◆ **Work request**: What you return must be every line from the beginning of the data through the line holding "Go to 个人护理 breadcrumb", unchanged.

(Dataset entries)
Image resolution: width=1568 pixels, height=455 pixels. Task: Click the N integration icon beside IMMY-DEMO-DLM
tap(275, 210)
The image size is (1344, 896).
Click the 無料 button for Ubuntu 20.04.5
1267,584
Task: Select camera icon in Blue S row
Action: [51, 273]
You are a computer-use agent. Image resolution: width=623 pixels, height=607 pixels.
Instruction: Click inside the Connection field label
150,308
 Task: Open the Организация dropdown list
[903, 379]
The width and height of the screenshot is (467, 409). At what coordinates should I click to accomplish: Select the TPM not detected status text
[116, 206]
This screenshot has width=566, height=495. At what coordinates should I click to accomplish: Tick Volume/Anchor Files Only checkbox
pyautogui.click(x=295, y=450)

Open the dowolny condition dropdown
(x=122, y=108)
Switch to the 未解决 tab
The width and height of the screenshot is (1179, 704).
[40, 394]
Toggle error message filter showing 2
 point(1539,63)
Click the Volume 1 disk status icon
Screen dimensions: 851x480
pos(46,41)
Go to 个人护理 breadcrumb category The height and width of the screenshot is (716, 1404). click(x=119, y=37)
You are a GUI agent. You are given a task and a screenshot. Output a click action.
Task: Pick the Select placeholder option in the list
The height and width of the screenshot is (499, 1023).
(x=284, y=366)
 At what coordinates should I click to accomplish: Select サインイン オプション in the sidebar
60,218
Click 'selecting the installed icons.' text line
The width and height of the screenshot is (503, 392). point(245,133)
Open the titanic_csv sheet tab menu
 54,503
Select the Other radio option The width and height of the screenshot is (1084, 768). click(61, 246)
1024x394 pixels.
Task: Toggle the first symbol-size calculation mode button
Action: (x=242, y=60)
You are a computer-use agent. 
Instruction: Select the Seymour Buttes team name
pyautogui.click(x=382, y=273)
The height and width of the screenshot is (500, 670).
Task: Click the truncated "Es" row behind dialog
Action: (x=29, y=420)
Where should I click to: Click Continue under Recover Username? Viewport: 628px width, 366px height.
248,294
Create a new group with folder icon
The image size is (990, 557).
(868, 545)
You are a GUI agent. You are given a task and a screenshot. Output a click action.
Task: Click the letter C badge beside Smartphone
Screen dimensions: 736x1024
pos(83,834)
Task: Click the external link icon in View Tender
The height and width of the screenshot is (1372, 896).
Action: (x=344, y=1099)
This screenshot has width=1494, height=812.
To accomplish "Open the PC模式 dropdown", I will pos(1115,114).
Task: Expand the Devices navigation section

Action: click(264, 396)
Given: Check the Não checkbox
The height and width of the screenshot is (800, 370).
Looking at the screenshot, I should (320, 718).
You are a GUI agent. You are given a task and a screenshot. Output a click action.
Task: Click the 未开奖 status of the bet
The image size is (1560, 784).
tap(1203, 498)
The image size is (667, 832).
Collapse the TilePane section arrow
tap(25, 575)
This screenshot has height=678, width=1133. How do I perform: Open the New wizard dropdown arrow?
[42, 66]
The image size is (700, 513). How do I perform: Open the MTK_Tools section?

◆ **Answer box**:
Image resolution: width=1568 pixels, height=455 pixels. Task: Click the N integration icon beside IMMY-DEMO-DLM
tap(275, 210)
The image size is (1344, 896).
Click the 無料 button for Ubuntu 20.04.5
1267,584
Task: Select camera icon in Blue S row
Action: [51, 273]
You are a computer-use agent. Image resolution: width=623 pixels, height=607 pixels.
Instruction: Click inside the Connection field label
150,308
 Task: Open the Организация dropdown list
[903, 379]
The width and height of the screenshot is (467, 409). At what coordinates should I click to accomplish: Select the TPM not detected status text
[116, 206]
This screenshot has width=566, height=495. At what coordinates should I click to accomplish: Tick Volume/Anchor Files Only checkbox
pyautogui.click(x=295, y=450)

Open the dowolny condition dropdown
(x=122, y=108)
Switch to the 未解决 tab
The width and height of the screenshot is (1179, 704).
[40, 394]
Toggle error message filter showing 2
 point(1539,63)
Click the Volume 1 disk status icon
Screen dimensions: 851x480
pos(46,41)
Go to 个人护理 breadcrumb category The height and width of the screenshot is (716, 1404). click(x=119, y=37)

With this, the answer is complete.